- _Texto para leer_:
################

Porque también es una experiencia de gozo y alegría, qué duda cabe, y de confianza y amistad con el sacerdote, instrumento de Dios. Todo eso y mucho más está contenido en este río de misericordia, este Jordán donde nos zambullimos, como los discípulos del Bautista, confesando nuestros pecados (cfr Mc 1, 5). Al fin y al cabo ¿no es la Confesión una renovación, una puesta al día de nuestro Bautismo?

Por eso hay que tomarla en tan serio aunque a veces cueste. Especialmente cuando se lleva mucho tiempo esquivándola, o cuando una culpa grave, bochornosa, humillante, agobia la conciencia. Es el momento de hacer que este fastidio juegue a nuestro favor convirtiéndolo en penitencia, en vez de intimidarnos cobardemente. Es la gallardía del buen ladrón, que decía a su colega de cruz: recibimos lo que merecemos (Lc 23, 41). Y de ese modo convirtió la agonía en alumbramiento.

################

- _Extractos de datos_:
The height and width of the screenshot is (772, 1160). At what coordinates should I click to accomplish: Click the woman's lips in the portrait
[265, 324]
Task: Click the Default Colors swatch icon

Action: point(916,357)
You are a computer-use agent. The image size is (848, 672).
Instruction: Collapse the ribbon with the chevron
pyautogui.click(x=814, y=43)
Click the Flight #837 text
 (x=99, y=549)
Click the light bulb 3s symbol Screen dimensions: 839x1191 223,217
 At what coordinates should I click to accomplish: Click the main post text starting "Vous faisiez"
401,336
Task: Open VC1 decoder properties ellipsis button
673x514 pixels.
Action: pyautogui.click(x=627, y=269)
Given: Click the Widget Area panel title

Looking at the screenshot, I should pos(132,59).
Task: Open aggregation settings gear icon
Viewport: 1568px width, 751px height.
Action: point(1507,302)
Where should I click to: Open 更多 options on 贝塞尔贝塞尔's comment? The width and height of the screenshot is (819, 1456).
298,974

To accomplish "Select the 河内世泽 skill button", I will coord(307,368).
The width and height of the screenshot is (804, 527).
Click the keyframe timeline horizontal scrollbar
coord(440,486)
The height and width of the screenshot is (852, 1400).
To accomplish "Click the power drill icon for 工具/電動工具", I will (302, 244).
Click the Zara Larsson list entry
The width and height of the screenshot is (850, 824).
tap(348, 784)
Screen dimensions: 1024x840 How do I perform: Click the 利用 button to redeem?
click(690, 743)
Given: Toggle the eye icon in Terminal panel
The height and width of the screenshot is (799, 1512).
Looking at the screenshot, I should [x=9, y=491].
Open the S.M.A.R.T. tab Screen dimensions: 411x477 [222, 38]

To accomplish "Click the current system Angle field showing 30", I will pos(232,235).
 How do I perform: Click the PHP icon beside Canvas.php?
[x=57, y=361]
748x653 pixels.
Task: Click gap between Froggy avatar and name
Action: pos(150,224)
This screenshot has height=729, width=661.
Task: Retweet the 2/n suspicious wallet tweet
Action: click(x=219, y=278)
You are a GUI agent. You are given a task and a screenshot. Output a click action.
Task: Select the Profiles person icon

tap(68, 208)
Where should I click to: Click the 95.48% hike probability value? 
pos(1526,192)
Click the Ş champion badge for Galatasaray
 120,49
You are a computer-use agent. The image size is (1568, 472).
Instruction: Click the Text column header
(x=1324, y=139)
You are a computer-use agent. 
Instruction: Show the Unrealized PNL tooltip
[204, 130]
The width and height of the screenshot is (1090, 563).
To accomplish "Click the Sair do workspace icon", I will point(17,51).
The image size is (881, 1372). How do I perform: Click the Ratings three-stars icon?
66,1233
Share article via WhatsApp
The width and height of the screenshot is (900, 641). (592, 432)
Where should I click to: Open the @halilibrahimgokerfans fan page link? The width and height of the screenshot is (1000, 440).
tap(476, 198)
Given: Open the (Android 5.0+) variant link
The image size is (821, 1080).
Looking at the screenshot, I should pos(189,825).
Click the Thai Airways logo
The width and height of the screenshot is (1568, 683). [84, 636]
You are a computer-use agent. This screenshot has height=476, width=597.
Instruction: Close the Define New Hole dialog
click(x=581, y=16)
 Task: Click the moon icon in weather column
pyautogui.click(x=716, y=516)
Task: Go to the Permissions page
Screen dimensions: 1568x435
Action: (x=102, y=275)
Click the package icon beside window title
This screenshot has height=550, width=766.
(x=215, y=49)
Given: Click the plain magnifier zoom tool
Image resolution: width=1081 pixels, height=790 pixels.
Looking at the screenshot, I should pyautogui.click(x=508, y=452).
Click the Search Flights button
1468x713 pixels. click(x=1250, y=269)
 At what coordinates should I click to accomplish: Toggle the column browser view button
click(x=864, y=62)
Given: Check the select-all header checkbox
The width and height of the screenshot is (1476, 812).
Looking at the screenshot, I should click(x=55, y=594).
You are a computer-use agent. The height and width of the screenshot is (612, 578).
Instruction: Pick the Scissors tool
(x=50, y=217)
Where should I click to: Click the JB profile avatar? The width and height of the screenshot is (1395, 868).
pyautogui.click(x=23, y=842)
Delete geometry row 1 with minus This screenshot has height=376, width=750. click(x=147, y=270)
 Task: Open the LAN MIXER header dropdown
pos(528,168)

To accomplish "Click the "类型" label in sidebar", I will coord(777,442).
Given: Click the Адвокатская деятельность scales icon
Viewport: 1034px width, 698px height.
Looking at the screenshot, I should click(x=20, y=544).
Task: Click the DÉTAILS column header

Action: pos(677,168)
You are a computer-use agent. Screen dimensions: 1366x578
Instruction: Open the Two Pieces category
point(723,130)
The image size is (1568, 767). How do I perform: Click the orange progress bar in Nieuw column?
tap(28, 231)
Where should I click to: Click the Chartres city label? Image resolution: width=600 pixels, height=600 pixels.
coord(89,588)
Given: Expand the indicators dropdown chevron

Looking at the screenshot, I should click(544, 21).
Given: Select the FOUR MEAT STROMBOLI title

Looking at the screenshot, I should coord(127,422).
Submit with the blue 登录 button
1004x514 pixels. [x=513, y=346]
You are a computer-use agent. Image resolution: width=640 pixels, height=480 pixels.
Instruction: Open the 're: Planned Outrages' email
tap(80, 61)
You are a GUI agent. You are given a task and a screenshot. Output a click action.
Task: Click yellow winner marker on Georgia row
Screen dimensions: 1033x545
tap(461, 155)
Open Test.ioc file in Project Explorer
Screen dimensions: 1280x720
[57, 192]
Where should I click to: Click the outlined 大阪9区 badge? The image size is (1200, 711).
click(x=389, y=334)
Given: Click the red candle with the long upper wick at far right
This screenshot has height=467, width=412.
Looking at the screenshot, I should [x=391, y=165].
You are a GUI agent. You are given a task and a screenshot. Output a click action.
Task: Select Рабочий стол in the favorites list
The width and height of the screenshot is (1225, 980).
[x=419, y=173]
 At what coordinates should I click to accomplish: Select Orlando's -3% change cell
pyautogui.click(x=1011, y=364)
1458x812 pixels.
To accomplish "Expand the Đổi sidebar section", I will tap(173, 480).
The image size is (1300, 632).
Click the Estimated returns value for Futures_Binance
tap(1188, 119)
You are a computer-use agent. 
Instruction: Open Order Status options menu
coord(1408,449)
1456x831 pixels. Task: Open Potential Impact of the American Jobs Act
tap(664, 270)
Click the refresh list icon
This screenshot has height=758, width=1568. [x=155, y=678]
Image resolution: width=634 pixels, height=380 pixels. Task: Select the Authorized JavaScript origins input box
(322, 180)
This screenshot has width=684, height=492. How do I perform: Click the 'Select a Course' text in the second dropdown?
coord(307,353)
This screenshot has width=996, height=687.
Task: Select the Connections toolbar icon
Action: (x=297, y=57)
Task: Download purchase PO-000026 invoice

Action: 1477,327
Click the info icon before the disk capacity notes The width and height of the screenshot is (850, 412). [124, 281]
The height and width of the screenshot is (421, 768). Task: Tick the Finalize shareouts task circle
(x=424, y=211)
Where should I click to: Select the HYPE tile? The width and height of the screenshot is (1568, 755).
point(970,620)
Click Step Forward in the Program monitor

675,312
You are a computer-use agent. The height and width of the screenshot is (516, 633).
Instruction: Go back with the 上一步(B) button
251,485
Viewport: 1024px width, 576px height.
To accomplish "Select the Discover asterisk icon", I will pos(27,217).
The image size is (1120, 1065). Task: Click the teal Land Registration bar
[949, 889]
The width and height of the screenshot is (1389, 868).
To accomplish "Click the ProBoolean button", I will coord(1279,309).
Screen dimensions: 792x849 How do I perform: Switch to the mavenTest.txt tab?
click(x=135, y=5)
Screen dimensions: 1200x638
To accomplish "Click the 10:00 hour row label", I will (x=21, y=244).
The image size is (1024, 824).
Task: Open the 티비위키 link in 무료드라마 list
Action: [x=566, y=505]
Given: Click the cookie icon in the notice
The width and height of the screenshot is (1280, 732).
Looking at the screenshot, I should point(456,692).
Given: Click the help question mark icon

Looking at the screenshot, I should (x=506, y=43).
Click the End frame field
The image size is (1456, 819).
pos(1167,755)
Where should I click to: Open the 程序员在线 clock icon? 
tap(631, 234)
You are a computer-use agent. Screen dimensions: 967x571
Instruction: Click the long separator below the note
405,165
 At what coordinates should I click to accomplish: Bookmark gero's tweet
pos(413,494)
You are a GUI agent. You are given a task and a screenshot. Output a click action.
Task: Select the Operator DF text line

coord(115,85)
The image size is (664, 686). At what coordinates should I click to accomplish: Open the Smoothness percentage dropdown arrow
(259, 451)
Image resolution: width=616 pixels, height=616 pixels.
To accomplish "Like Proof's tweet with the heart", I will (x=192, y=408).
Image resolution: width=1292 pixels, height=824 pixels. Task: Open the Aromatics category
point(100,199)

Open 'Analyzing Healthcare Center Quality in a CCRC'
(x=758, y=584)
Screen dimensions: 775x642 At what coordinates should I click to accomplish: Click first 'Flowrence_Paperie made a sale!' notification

################

- _Descripción de la tarea_: En el texto sobre la Confesión, cambia "sacerdote" por "confesor" dentro del fragmento que abre con las palabras "Porque también es" y cierra con "de nuestro Bautismo?". Escribe ese fragmento completo con el cambio hecho.

- _Respuesta escrita_:
Porque también es una experiencia de gozo y alegría, qué duda cabe, y de confianza y amistad con el confesor, instrumento de Dios. Todo eso y mucho más está contenido en este río de misericordia, este Jordán donde nos zambullimos, como los discípulos del Bautista, confesando nuestros pecados (cfr Mc 1, 5). Al fin y al cabo ¿no es la Confesión una renovación, una puesta al día de nuestro Bautismo?